#### TEXT SHOWN
Comparing React Context and Redux

Context limitations when emulating Redux in a small-to-medium size application

Image source: https://unsplash.com/photos/1HCb2gPk3ik

With the introduction of Hooks (specifically useReducer and useContext) and a stable Context API, it was inevitable that comparisons would be drawn between Context and Redux, perhaps rightly so as most of the technical premises became possible.

This article tries to dig into the technical aspects of Context and its limitations to application performance, maintainability and scalability when emulating Redux architecture using React hooks. It tries to do so based on developer experience when working with a small-to-medium size web application.

This article has the following sections:

• A brief overview of Context API.
• A summary of the application that is used for demonstration purposes.
• Creating the application store using Context with hooks.
• Application performance with Context.
• Application maintainability with Context.
• Conclusion.

1. A Brief Overview of Context API

Context tries to solve the problem of passing down the state to only the components that need it, instead of having to drill it as props. Hence, it makes intermediate components that are not interested in the state ignore it, while making it possible for nested components to access the “global” context state.

To create a context, you use React.createContext, where you will describe the state that you want to be saved. Then, you create the context provider using MyContext.Provider at the topmost component that will need to access the context state.

Last, all the components that are descendants of the provider tree can consume the state using:

• MyContext.Consumer or useContext hook within functional components.
• this.context or static contextType = MyContext within class components.

In our application, we will be using the useContext hook.

2. A Summary of the Application That Will Be Used for Demonstration Purposes

The application is called Prep&Groc (short for Prepare and Groceries). It’s a web application that allows a user to prepare recipes by finding what recipe ingredients are missing from those that he currently has stored in his fridge. A user can save missing ingredients to a grocery list items where they can mark them as complete while doing the groceries. The application also displays notification messages depending on the user’s action result.

#### PROVIDED DATA
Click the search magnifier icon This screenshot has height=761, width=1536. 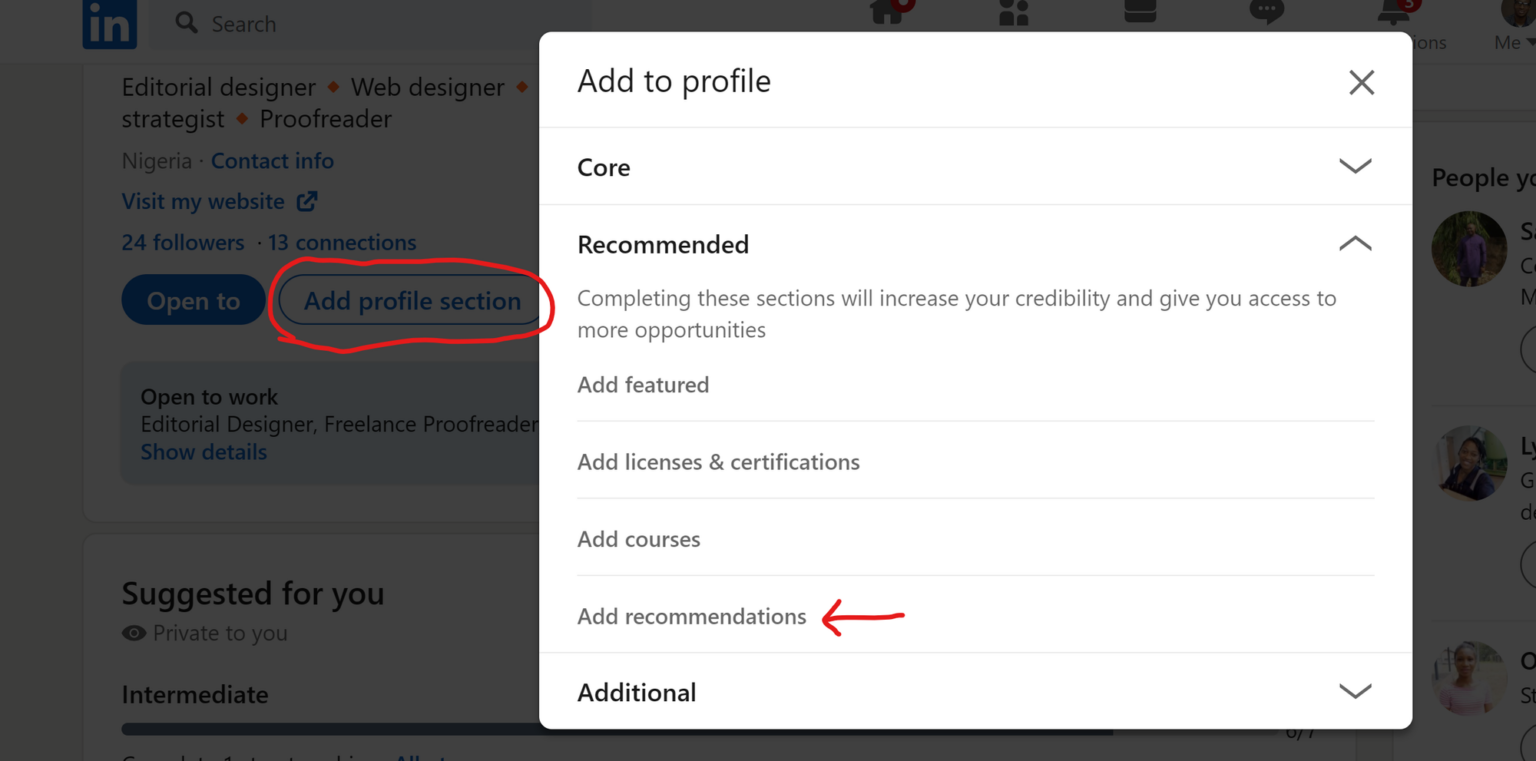click(186, 22)
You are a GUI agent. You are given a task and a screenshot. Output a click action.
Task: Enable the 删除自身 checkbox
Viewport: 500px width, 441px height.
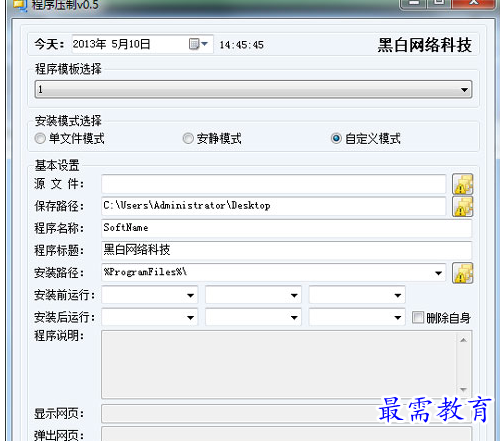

#### TASK DIRECTIONS
Pick up the React Context and Redux article after its last sentence and keep writing it. The listing has nothing to do with the React Context and Redux article.

#### WRITTEN RESPONSE
Application demo

The client-side of the application is implemented with both Context and Redux so that we can better understand and draw a comparison between the two. Here are the repository links for each implementation:

• Prep&Groc client with Context
• Prep&Groc client with Redux

You can also take a look at the live running version of Prep&Groc.

3. Creating the Application Store Using Context With Hooks

useReducer is a React hook that allows complex application state management. It accepts a reducer function and an initial state as parameters list while returning the current state and a dispatcher function. The dispatcher is used to issue actions that will change the state of reducer.

Following the redux paradigm of a single application global store, we can similarly create it with a Context and useReducer hook.

Creating application store with Context

We use separate contexts for state and dispatch simply because dispatch function never changes and we want to try and save a few application renders. Then, both StoreUpdateProvider and StoreProvider are created in StoreContextProvider which now provides the global state of the application.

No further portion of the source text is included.